● Short exercise 1: Please reproduce the passage of the Stripe article between "He prefers to" and "Google Checkout account.", inclusive.
● Short exercise 2: According to the Stripe article, what did Patrick Collison major in at MIT?

====== Selection ======

Equipping a website to process credit card payments is hassle. Or it was, until Stripe and its 20-something founders came along.
You've never met a 21-year-old like John Collison. At least not one this ambitious. Sober, direct, and brilliant, John and his 23-year-old brother, Patrick, have set out to do nothing less than disrupt the online payments industry and even go head-to-head with PayPal.
He prefers to describe what his 22-person San Francisco start-up is doing as "behavior changing."
The Irish brothers came to the U.S. to pursue their shared interests in math, science, and programming. Patrick went to MIT as a math major and John planned to study physics at Harvard. Then they both dropped out.
They had an idea, and it was gargantuan.
The problem that needed solving
If you own a small business and want to take credit card payments through your website you either have to get a merchant account—a cumbersome process that can take weeks to complete—or you set up a PayPal or Google Checkout account.
The latter option is what most businesses choose but it has a downside, too: Why give all that control to a third party and lose the opportunity to manage your brand and customer data all the way through the transaction?

====== Dataset extract ======

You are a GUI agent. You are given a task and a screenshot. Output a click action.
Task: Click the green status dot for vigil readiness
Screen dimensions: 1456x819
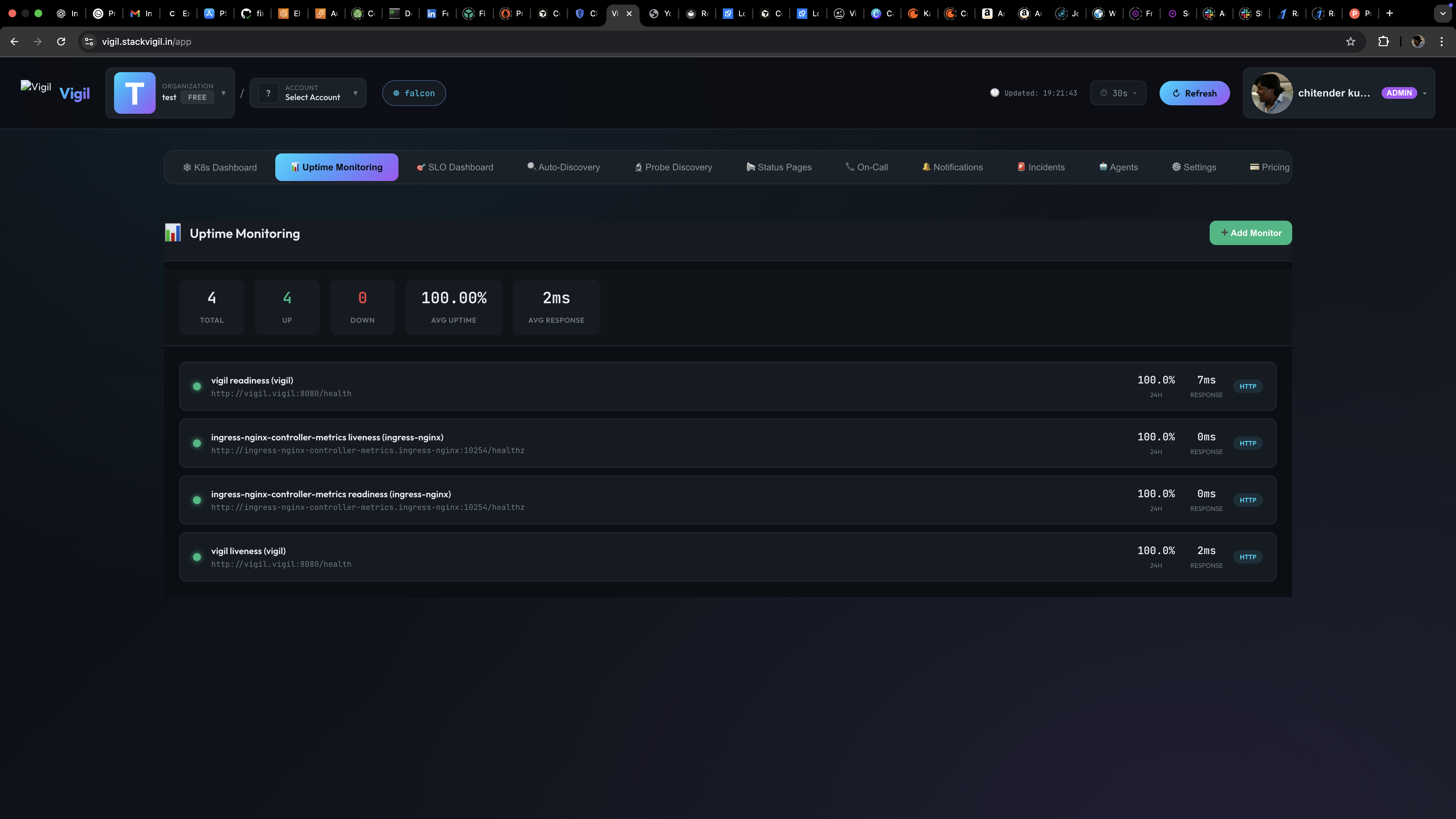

======

● Right answer 1:
He prefers to describe what his 22-person San Francisco start-up is doing as "behavior changing."
The Irish brothers came to the U.S. to pursue their shared interests in math, science, and programming. Patrick went to MIT as a math major and John planned to study physics at Harvard. Then they both dropped out.
They had an idea, and it was gargantuan.
The problem that needed solving
If you own a small business and want to take credit card payments through your website you either have to get a merchant account—a cumbersome process that can take weeks to complete—or you set up a PayPal or Google Checkout account.

● Right answer 2: Math.